- [WHAT NEEDS TO BE DONE]: From the listing below, set down exactly the lines between the one holding "Task: Expand Más info for Pack Familyfans" and the one holding "Image resolution: width=1200", inclusive. No other line is wanted.

- [DATA FOR THE TASK]:
====
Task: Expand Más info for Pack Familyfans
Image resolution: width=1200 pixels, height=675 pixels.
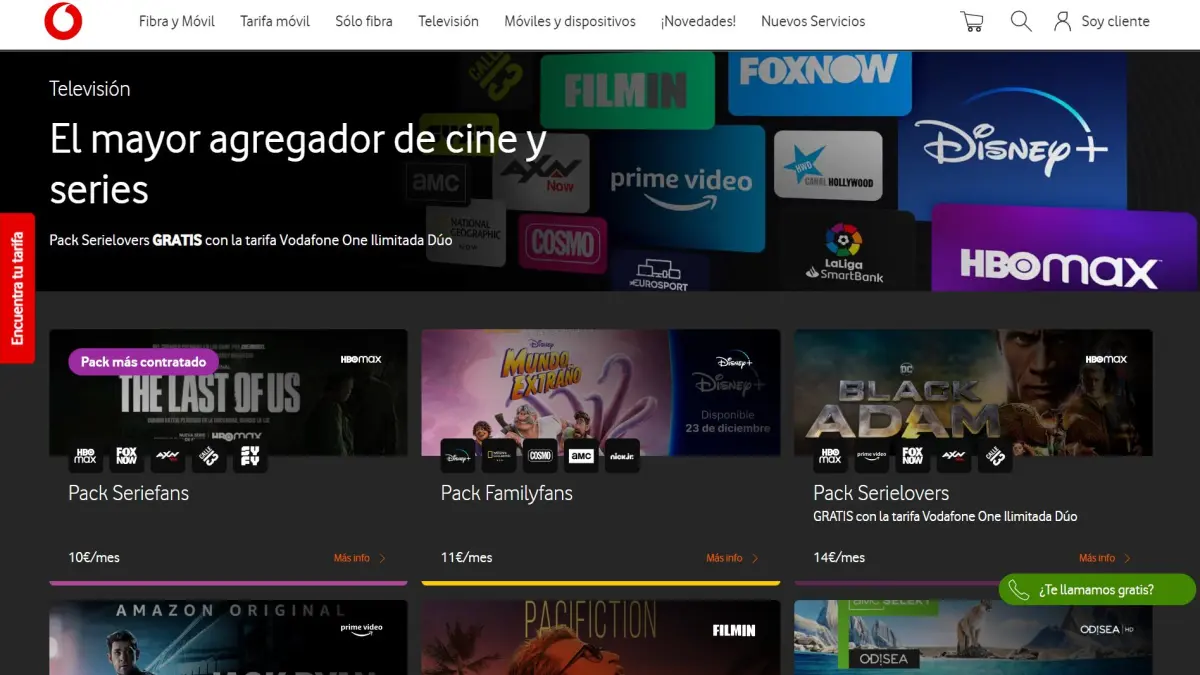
====
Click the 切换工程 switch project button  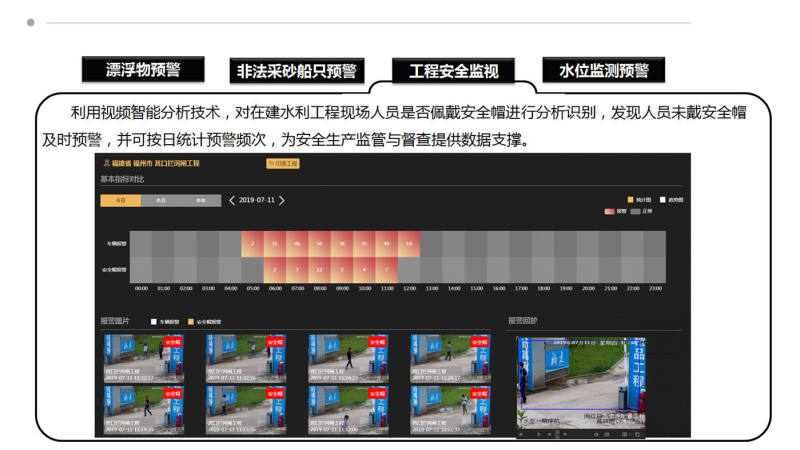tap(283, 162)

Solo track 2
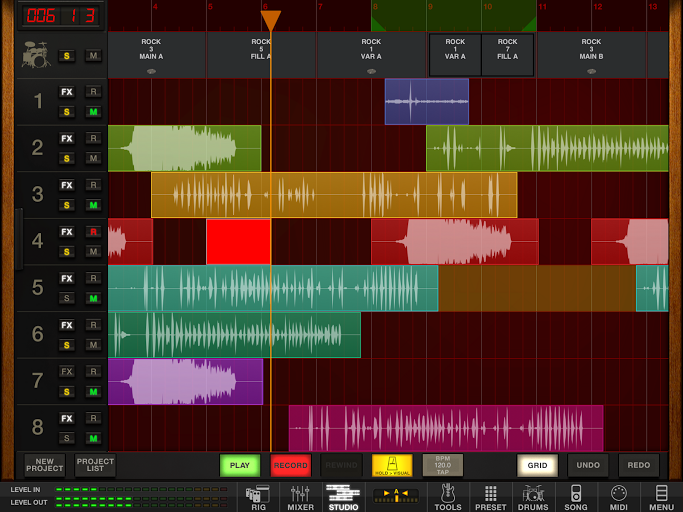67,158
====
- [SOLUTION FOR THIS PROBLEM]:
Task: Expand Más info for Pack Familyfans
Image resolution: width=1200 pixels, height=675 pixels.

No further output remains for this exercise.